Task directions: Could you rewrite all the records below with every "Image resolution" changed to "Screen resolution" and nothing else altered?
BEGIN
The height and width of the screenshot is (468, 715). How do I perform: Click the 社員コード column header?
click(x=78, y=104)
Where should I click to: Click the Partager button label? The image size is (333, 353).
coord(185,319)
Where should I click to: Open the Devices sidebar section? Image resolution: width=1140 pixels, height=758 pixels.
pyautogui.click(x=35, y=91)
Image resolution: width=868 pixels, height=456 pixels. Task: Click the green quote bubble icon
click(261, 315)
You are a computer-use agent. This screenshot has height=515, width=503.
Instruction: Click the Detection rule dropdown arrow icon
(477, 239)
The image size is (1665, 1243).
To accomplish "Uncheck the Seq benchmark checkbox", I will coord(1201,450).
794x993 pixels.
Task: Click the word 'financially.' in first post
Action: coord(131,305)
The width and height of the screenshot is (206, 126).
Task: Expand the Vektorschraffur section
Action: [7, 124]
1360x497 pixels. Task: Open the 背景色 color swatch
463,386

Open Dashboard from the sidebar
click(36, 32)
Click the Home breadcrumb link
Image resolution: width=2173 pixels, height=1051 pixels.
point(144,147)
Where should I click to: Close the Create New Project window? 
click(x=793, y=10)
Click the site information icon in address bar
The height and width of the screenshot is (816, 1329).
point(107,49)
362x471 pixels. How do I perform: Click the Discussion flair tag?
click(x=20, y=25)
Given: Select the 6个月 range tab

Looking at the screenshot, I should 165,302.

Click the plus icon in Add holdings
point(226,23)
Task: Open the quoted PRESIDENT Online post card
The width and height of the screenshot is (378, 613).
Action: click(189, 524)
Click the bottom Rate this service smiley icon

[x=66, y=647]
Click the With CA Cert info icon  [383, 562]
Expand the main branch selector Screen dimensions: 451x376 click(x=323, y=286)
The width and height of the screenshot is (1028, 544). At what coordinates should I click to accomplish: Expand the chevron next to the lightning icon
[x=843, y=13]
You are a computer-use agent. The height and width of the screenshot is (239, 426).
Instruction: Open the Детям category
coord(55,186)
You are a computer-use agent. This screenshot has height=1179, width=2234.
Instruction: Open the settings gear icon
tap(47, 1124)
END
Answer:
The height and width of the screenshot is (468, 715). How do I perform: Click the 社員コード column header?
click(x=78, y=104)
Where should I click to: Click the Partager button label? The image size is (333, 353).
coord(185,319)
Where should I click to: Open the Devices sidebar section? Screen resolution: width=1140 pixels, height=758 pixels.
pyautogui.click(x=35, y=91)
Screen resolution: width=868 pixels, height=456 pixels. Task: Click the green quote bubble icon
click(261, 315)
You are a computer-use agent. This screenshot has height=515, width=503.
Instruction: Click the Detection rule dropdown arrow icon
(477, 239)
The image size is (1665, 1243).
To accomplish "Uncheck the Seq benchmark checkbox", I will coord(1201,450).
794x993 pixels.
Task: Click the word 'financially.' in first post
Action: coord(131,305)
The width and height of the screenshot is (206, 126).
Task: Expand the Vektorschraffur section
Action: [7, 124]
1360x497 pixels. Task: Open the 背景色 color swatch
463,386

Open Dashboard from the sidebar
click(36, 32)
Click the Home breadcrumb link
Screen resolution: width=2173 pixels, height=1051 pixels.
point(144,147)
Where should I click to: Close the Create New Project window? 
click(x=793, y=10)
Click the site information icon in address bar
The height and width of the screenshot is (816, 1329).
point(107,49)
362x471 pixels. How do I perform: Click the Discussion flair tag?
click(x=20, y=25)
Given: Select the 6个月 range tab

Looking at the screenshot, I should 165,302.

Click the plus icon in Add holdings
point(226,23)
Task: Open the quoted PRESIDENT Online post card
The width and height of the screenshot is (378, 613).
Action: click(189, 524)
Click the bottom Rate this service smiley icon

[x=66, y=647]
Click the With CA Cert info icon  [383, 562]
Expand the main branch selector Screen dimensions: 451x376 click(x=323, y=286)
The width and height of the screenshot is (1028, 544). At what coordinates should I click to accomplish: Expand the chevron next to the lightning icon
[x=843, y=13]
You are a computer-use agent. The height and width of the screenshot is (239, 426).
Instruction: Open the Детям category
coord(55,186)
You are a computer-use agent. This screenshot has height=1179, width=2234.
Instruction: Open the settings gear icon
tap(47, 1124)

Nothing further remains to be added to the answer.